É emocionante a integridade de alguns juízes! Principalmente os de primeiro grau!

    Jairo_Beraldo

    Ali reside os idealistas, os de nova moral, mostrando que basta ter ética.

Antonio Silva

Prezado Azenha, peço licença para postar um outro comentário .ESTOU REVOLTADÍSSIMO !

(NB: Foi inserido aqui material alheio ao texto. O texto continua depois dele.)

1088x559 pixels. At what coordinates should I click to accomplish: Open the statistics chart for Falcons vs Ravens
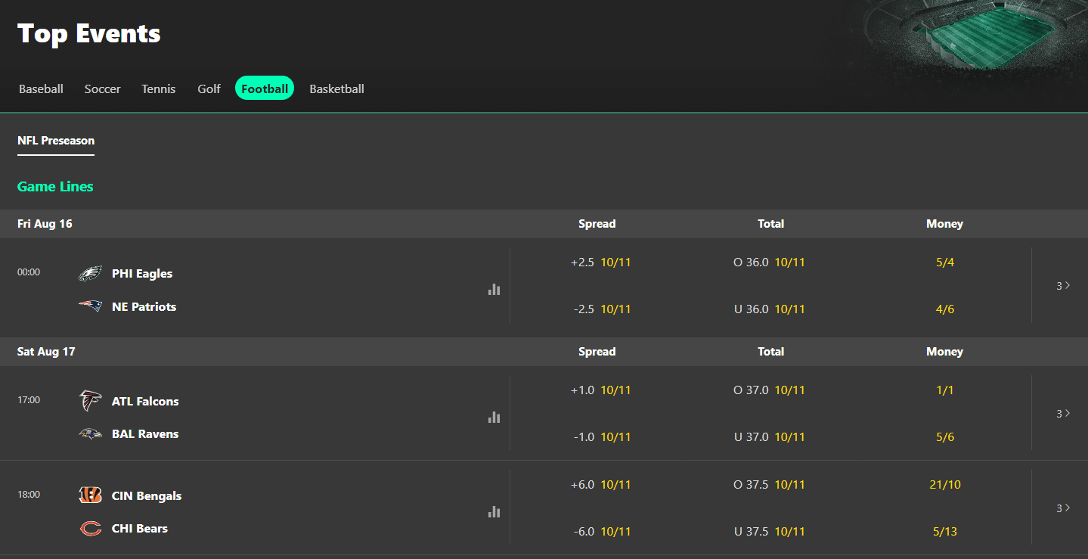494,417
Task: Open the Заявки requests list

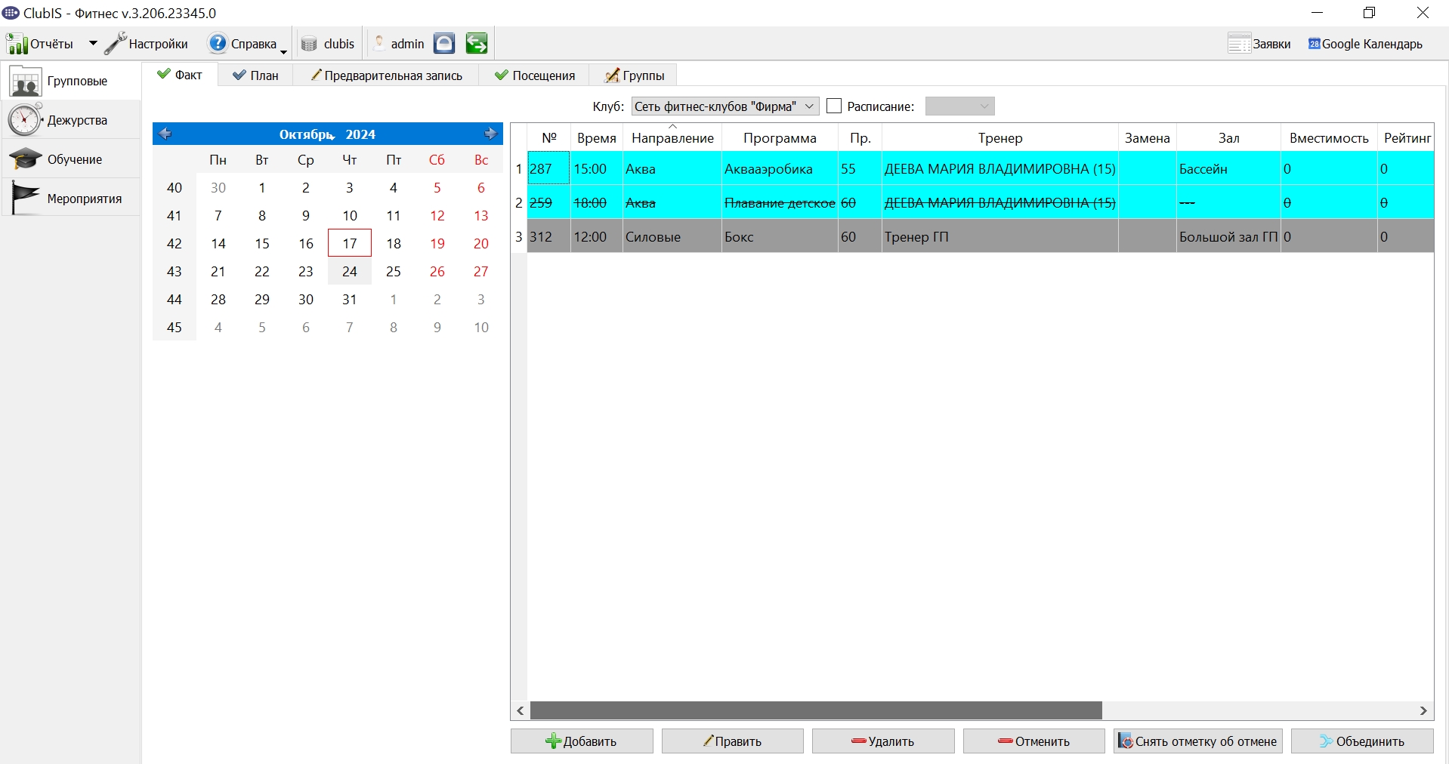Action: click(1259, 44)
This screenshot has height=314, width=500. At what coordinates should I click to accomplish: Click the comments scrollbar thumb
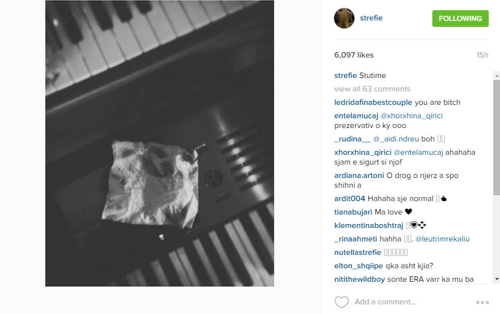pos(496,137)

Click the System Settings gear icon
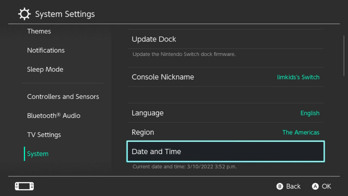[24, 14]
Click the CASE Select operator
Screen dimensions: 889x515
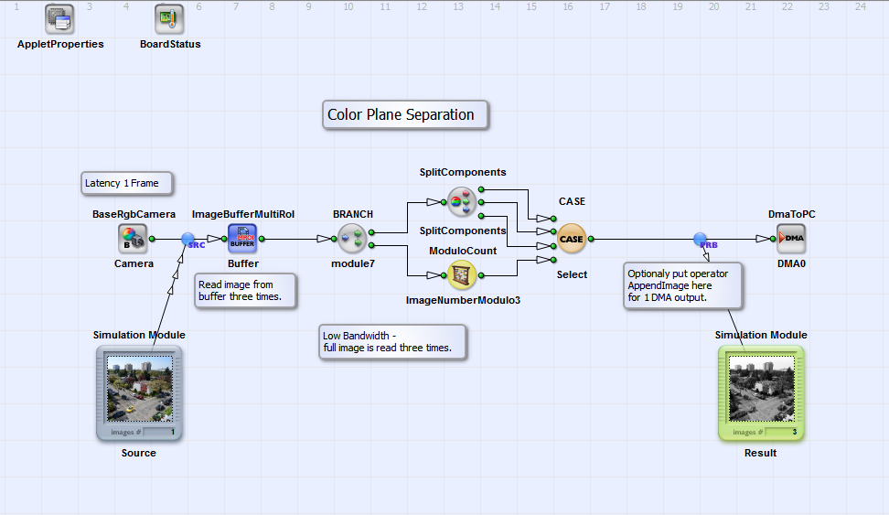572,239
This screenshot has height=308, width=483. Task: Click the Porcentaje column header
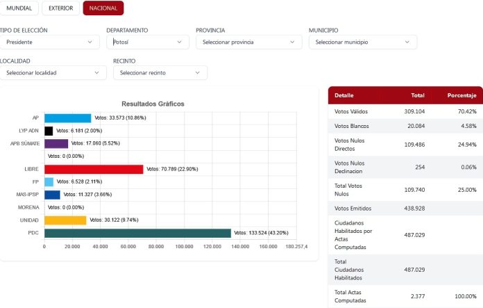[461, 95]
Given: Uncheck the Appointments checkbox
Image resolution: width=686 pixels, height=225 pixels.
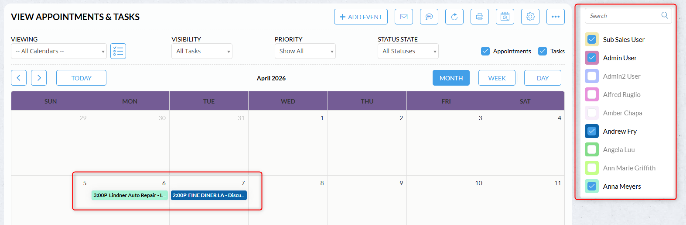Looking at the screenshot, I should (485, 51).
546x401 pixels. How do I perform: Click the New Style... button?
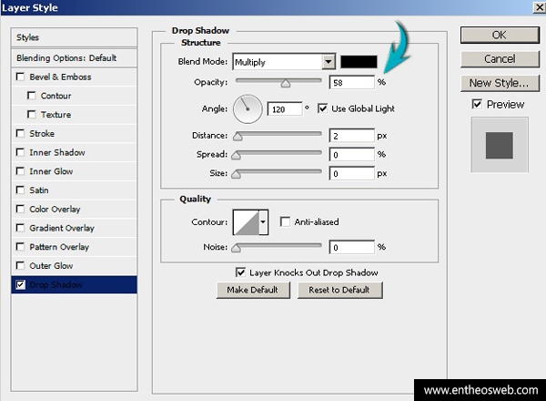(x=500, y=83)
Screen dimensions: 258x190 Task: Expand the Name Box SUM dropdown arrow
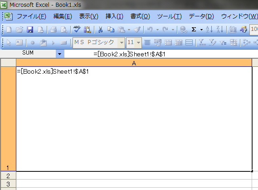pos(60,54)
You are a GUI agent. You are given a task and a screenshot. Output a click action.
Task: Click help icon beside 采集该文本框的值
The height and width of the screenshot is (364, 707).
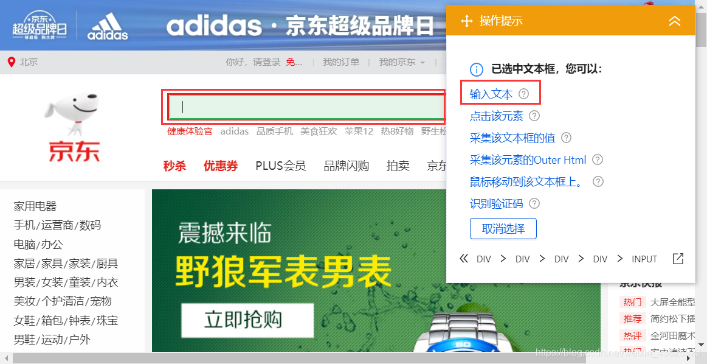[x=566, y=138]
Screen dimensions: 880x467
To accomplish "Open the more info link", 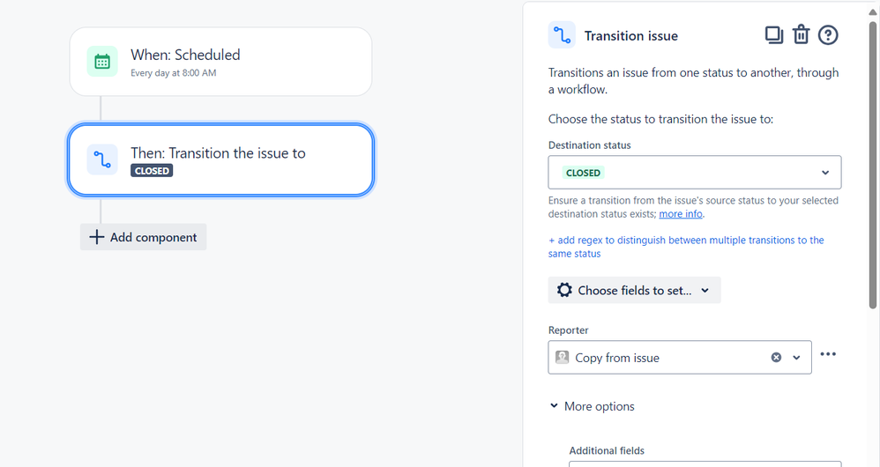I will (681, 214).

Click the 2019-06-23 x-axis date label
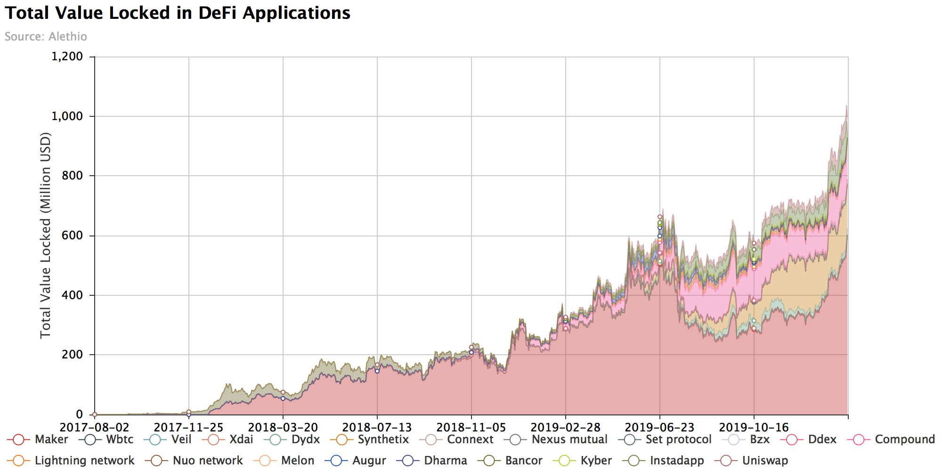point(659,427)
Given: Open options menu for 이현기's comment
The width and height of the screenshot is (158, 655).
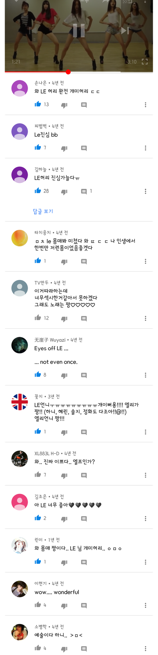Looking at the screenshot, I should pos(145,605).
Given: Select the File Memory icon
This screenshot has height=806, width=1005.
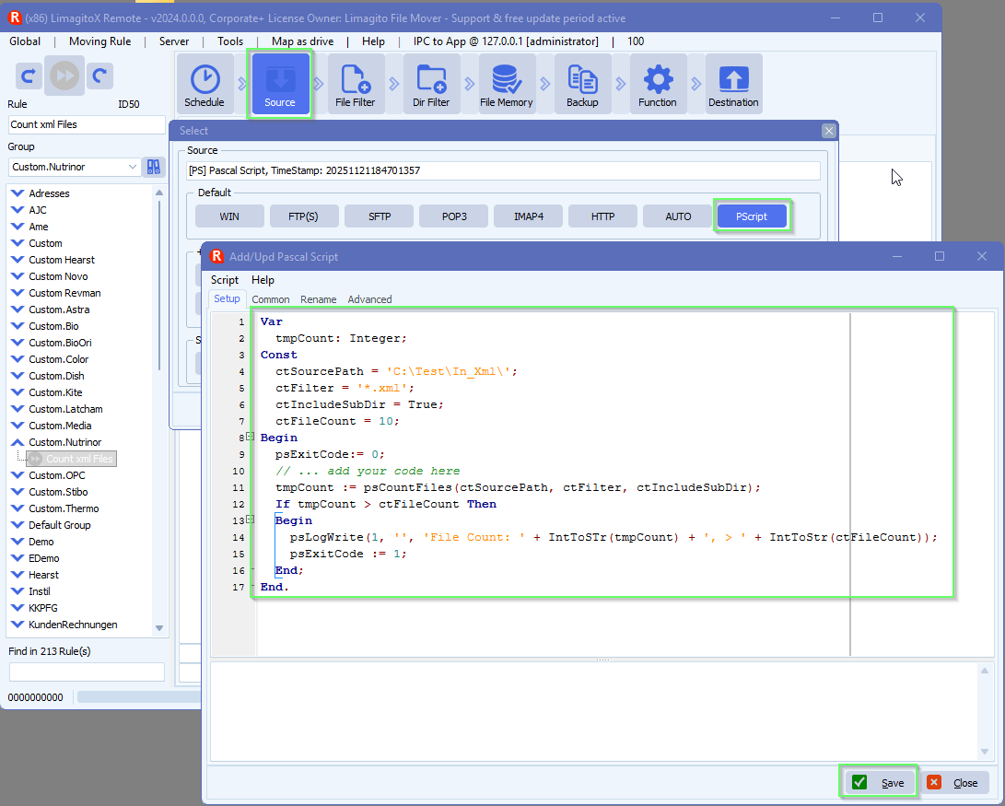Looking at the screenshot, I should coord(505,83).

Aquele estrupício chapeludo, desqualificado blogueiro da revista lixo, digo Revista Óia, postou hoje um artigo(?) xingando o Presidente Lula de pscicopata .
Eis um comentario de um leitor denominada Heloisa :

” Heloísa -03/12/2010 às 18:48″

“É preciso chegar alguém para quebrar a cara desse pau-de-arara! ”
———–x———–

Ai eu pergunto : Este comentário conclamando uma agressão ao Presidente da República não poder ser tipificado como crime ? .
Utilizar um veículo de comunicação para conclamar a agressão física a uma pessoal (que dirá o Presidente da República) não é um crime grave ? .

Jairo_Beraldo

Agora tem-se que fazer uma manifestação contra a presença deste rábula no STF. Mas pelos nomes que Dilma está colocando em seu governo, desisto de achar que o Brasil vai mudar.

    Pedro

    Menos, Lula também teve vários desses nomes no governo e fez um dos melhores governos da história. Infelizmente, ainda se tem que fazer concessões nesse país.

    Marco

    Meno, Dilma não é Lula. Não tem o mesmo carisma e representatividade e pode quebrar a cara .

    Leider_Lincoln

    Ah, a torcida contra… É o que resta, né?

    Jairo_Beraldo

    Não Leider…fazer a crítica embasada. Bem diferente.

El Cid

… isso foi uma das tantas heranças non gratas do FHC.

El Cid

… o nosso querido Brasil merecia algo melhor no supremo !!